◆ ENUNCIADO:
Actualiza las líneas que comienzan en la que contiene "You are a GUI" y terminan en la que contiene "This screenshot has height=401, width=735.", reemplazando "Change settings" por "Save changes" sin alterar nada más.

◆ CONTENIDO DEL DATASET:
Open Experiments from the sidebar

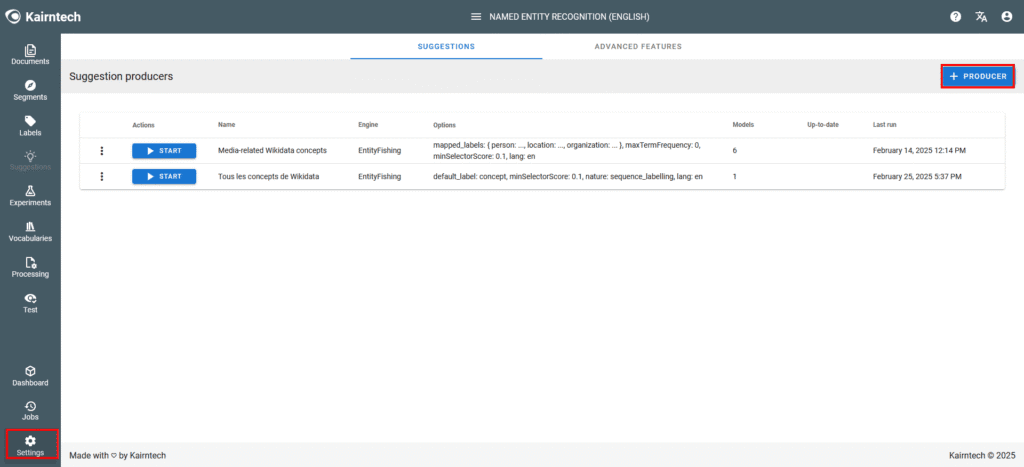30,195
...
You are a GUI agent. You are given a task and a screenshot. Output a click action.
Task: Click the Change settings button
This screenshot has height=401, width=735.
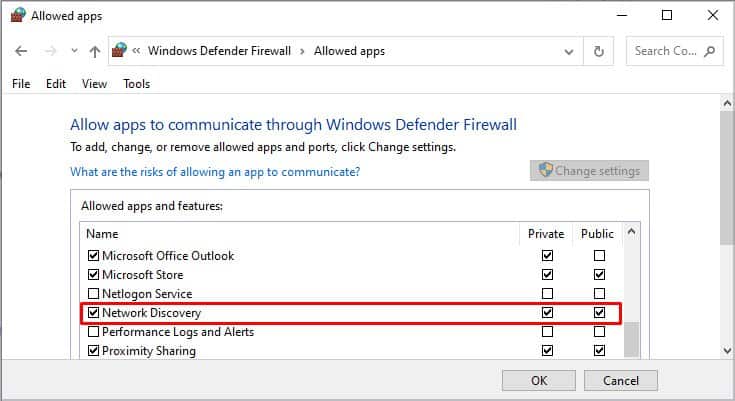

◆ SOLUCIÓN DEL EJERCICIO:
You are a GUI agent. You are given a task and a screenshot. Output a click action.
Task: Click the Save changes button
This screenshot has height=401, width=735.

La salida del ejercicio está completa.